● WORK ITEM:
The records below are to be repeated exactly, and their pictures left out.

● EXTRACTED MATERIAL:
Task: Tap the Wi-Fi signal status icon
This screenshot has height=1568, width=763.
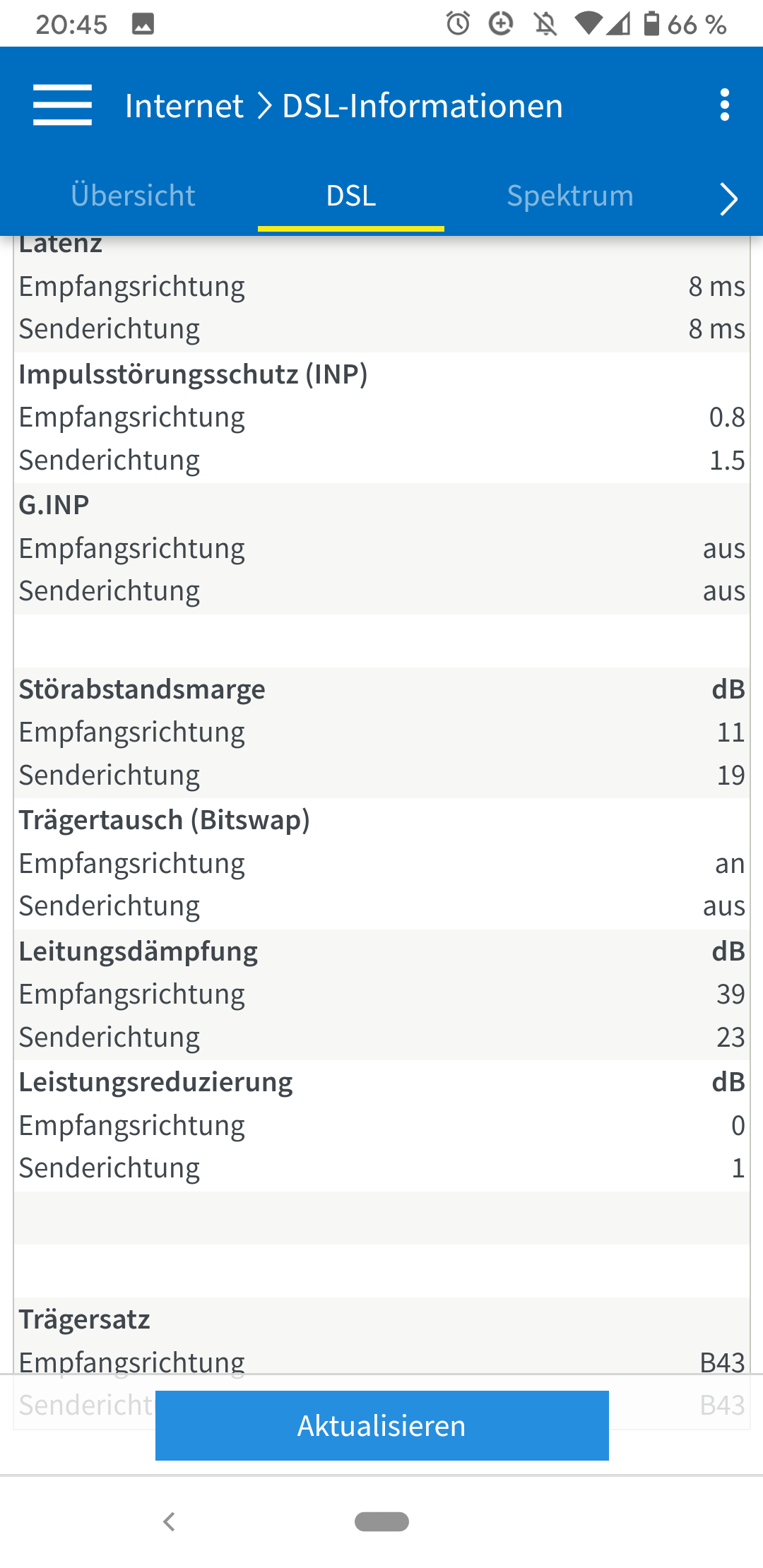Action: coord(588,24)
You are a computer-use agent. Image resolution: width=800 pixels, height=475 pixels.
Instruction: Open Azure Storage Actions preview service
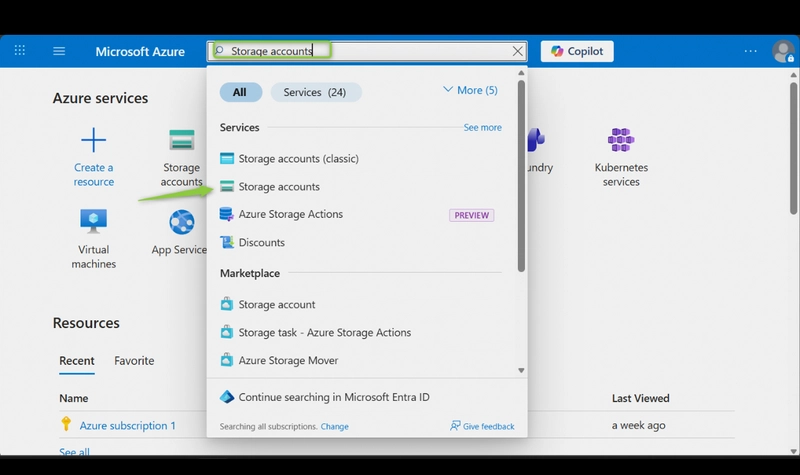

● EXERCISE OUTPUT:
Task: Tap the Wi-Fi signal status icon
This screenshot has height=1568, width=763.
Action: coord(588,24)
You are a computer-use agent. Image resolution: width=800 pixels, height=475 pixels.
Instruction: Open Azure Storage Actions preview service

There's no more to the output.